▶ [Document text]:
+++++
How do you scale your effectiveness as a leader? I’ll take you on my journey in answering this question. Moving from a culture of top-down management to one of radically devolved teams. Learning new ways to help build autonomous, inclusive teams that are empowered to find their own direction. Allowing you to let go as a leader and be confident that your teams will all go in the right direction.

— > Session notes

  • Agile enthusiast as it put the trust in the hands of people doing the work
  • Changed attitude towards leadership
  • Beware of ‘cargo cult’ agile — calling a meeting a stand-up does not make it agile!
  • Raffi Krikorian — ex Tech Lead at Twitter — talks about 3 important elements of high performing teams: Autonomy, Purpose, Mastery.
  • Empower the team as much as possible
  • Set the vision and ‘show the way north’
  • Support the team — give them as much cover as possible
  • Trust teams to deliver and self manage BUT if someone abuses trust deal with it immediately
  • Don’t micromanage — coach

“Anyone can steer the ship if the sea is calm” Publicus Syrus

  • Leaders need to accept dissent — encourage your team to speak up. There is nothing wrong with friction and discussion.

“The antidote to fear is trust.” Ed Catmull

  • Keep high performing teams together
  • Build a culture of openness and honesty especially for retrospectives
  • Trust your team and your processes but evolve them together
  • Give credit where it is due — say thank-you

Trust is contingent on the character of the leader.

  • The whole team does user research (Testing Tuesdays)
+++++
▶ [Stored data]:
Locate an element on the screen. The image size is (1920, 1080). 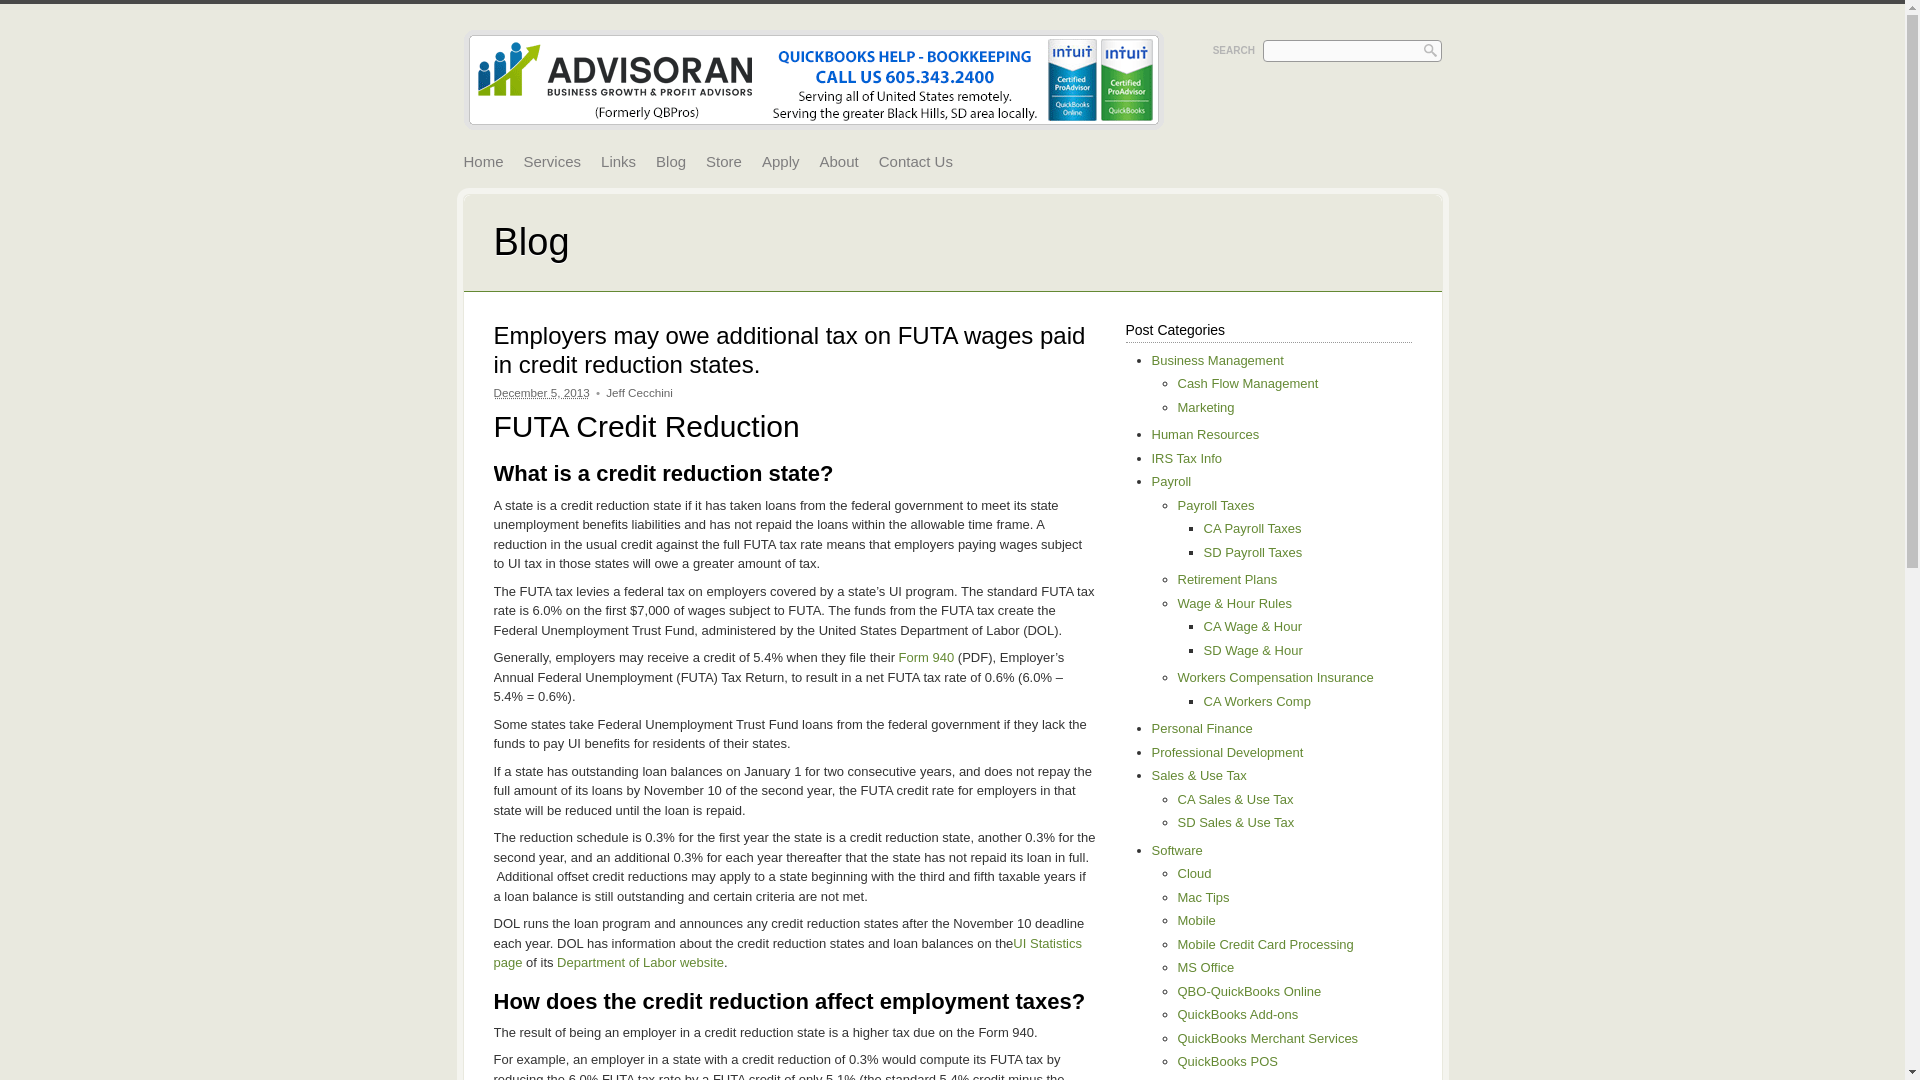
Services is located at coordinates (552, 162).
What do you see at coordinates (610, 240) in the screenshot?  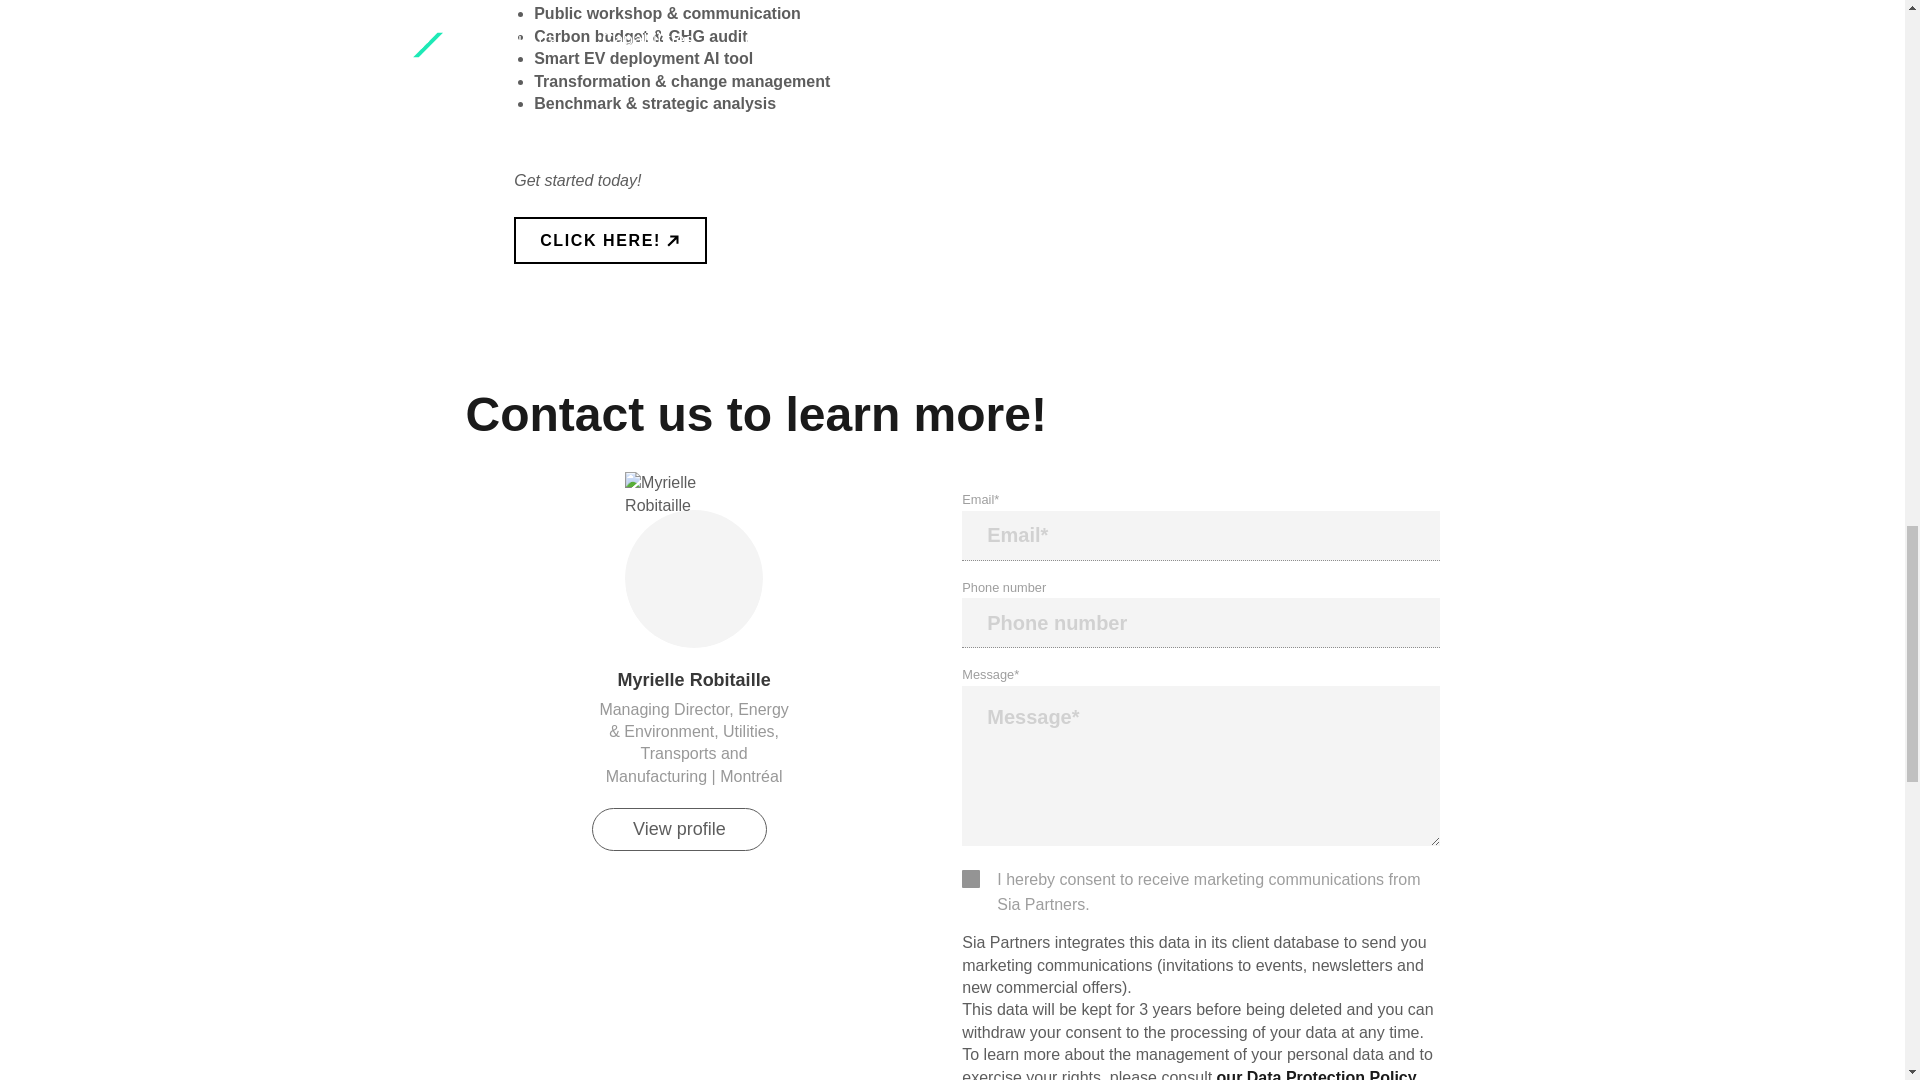 I see `Click here!` at bounding box center [610, 240].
+++++
▶ [Problem to solve]: Please set down, word for word, the part of the leadership session notes that opens with the words containing "How do you scale" and closes with "make it agile!".

▶ [Solution]:
How do you scale your effectiveness as a leader? I’ll take you on my journey in answering this question. Moving from a culture of top-down management to one of radically devolved teams. Learning new ways to help build autonomous, inclusive teams that are empowered to find their own direction. Allowing you to let go as a leader and be confident that your teams will all go in the right direction.

— > Session notes

  • Agile enthusiast as it put the trust in the hands of people doing the work
  • Changed attitude towards leadership
  • Beware of ‘cargo cult’ agile — calling a meeting a stand-up does not make it agile!